Employers can’t legally retaliate against employees who speak up about discrimination, assist in a government investigation, or refuse to participate in or choose to expose a company’s illegal actions. A terminated employee who can prove one of those things will succeed in a wrongful-termination retaliation claim. Still, that’s not so easy. To advance such a claim, an employee must prove three findings:

  • He was engaged in a protected activity, such as opposing illegal discrimination or participating in an investigation.
  • He was punished in some way, like being terminated.
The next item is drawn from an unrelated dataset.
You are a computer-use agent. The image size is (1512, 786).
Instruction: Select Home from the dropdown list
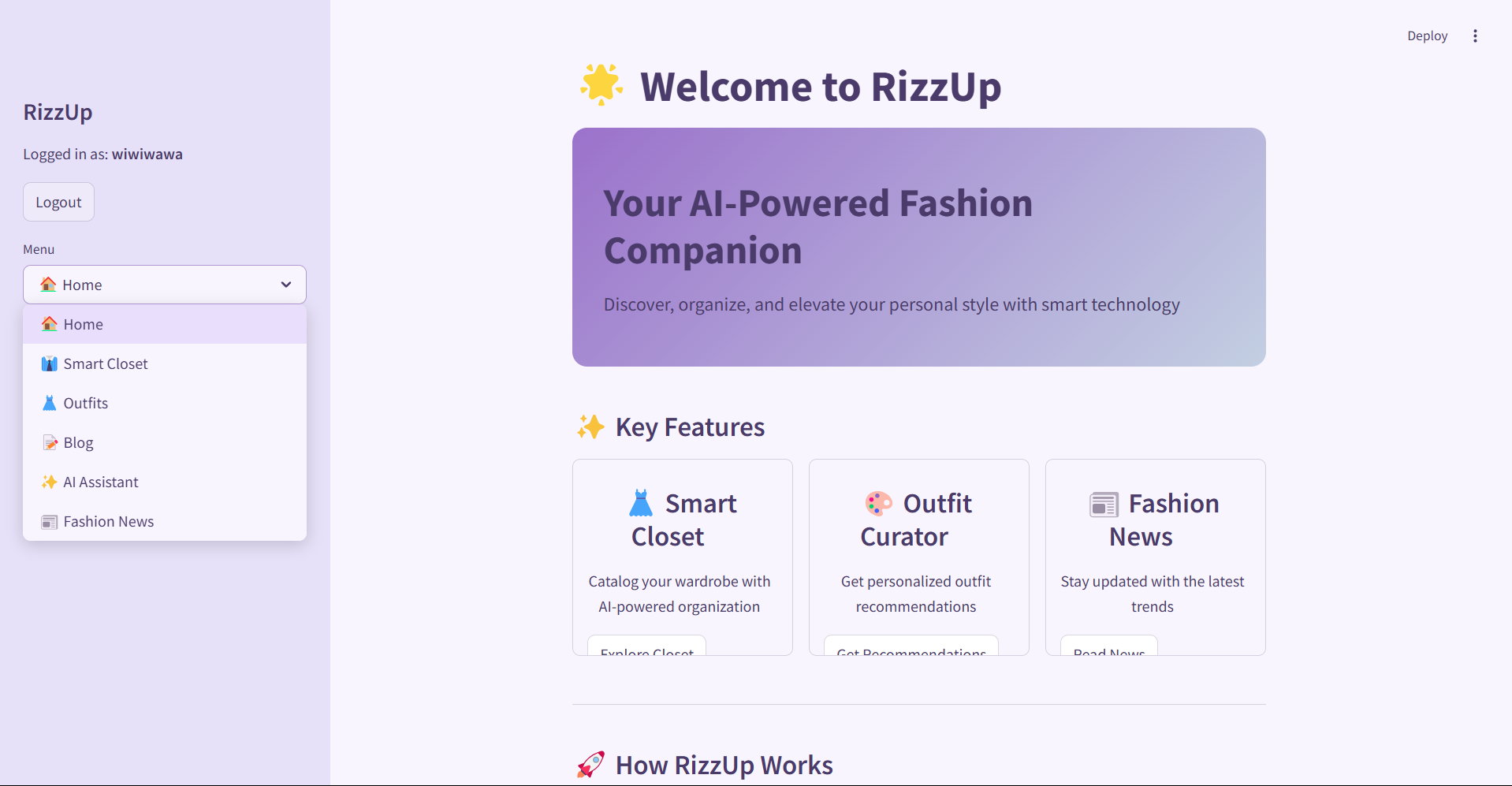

  • This punishment is the result of participation in a protected activity. The hardest part is showing the link between a protected action and the retaliation—here, it seems obvious Google retaliated and also obvious that Damore’s speech isn’t legally protected.

As the fact appear to be known, it seems highly unlikely Damore will succeed in a wrongful-termination suit. Yet he has already succeeded in making his employment and termination more widely known in the media than the plight of the women who say they were underpaid or never hired at Google. And now he has a job offer from Julian Assange.